1. Traitement du contre-discours dans la prolepse

Dans la prolepse, le contre-discours peut être diversement reformulé.

— Il peut être maximisé, d’une façon qui le rend plus facilement réfutable, qui lui faire dire quelque chose d’absurde. Il peut être reformulé comme auto-réfutateur ce qui garantit son rejet,

S’agit-il pour nous de ruiner tous les petits épargnants ? Non, bien au contraire, et pour bien des raisons…

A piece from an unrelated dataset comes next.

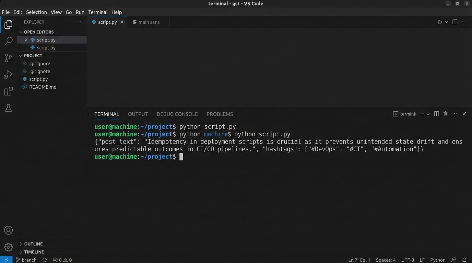Select the Run and Debug icon
Image resolution: width=472 pixels, height=263 pixels.
tap(8, 74)
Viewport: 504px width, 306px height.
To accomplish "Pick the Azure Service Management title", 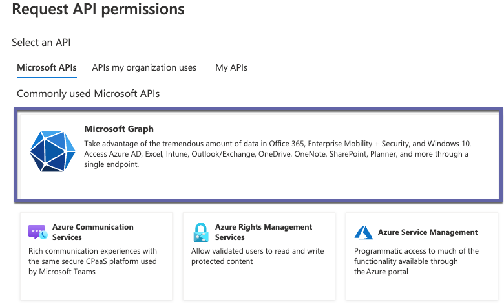I will [x=428, y=232].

— Dans le processus de raisonnement par défaut, le contre-discours donne toute sa force à l’objection, tenue pour valide jusqu’à plus ample information. Le cas échéant, le contre-discours peut être explicitement et fidèlement cité.
La composante Modalisateur-Réfutation du modèle de Toulmin est interprétable comme une prolepse de ce dernier type.

Autres terminologies

La rhétorique utilise plusieurs termes pour décrire une telle situation.
— L’antéoccupation désigne une structure réfutative, composée d’une prolepse, qui évoque la position d’un opposant réel ou fictif, suivie d’une hypobole, qui réfute cette position (Molinié 1992, art. Antéoccupation), ou qui exprime la position effectivement soutenue par le locuteur. Les structures argumentatives en mais correspondent à l’antéoccupation.

— Lausberg ([1963], § 855) mentionne avec le même sens, les termes de préoccupation, où pré- est un préfixe ayant le sens de anté-, “par avance” ; et de métathèse, définie comme une configuration discursive par laquelle le locuteur « rappelle aux auditeurs des faits passés, leur présente les faits à venir, prévoit les objections » (Larousse du XXe siècle, cité in Dupriez 1984, p. 290). Le terme de métathèse désigne également le déplacement d’une lettre ou d’un son à l’intérieur d’un mot, ou une permutation de deux lettre ou deux sons.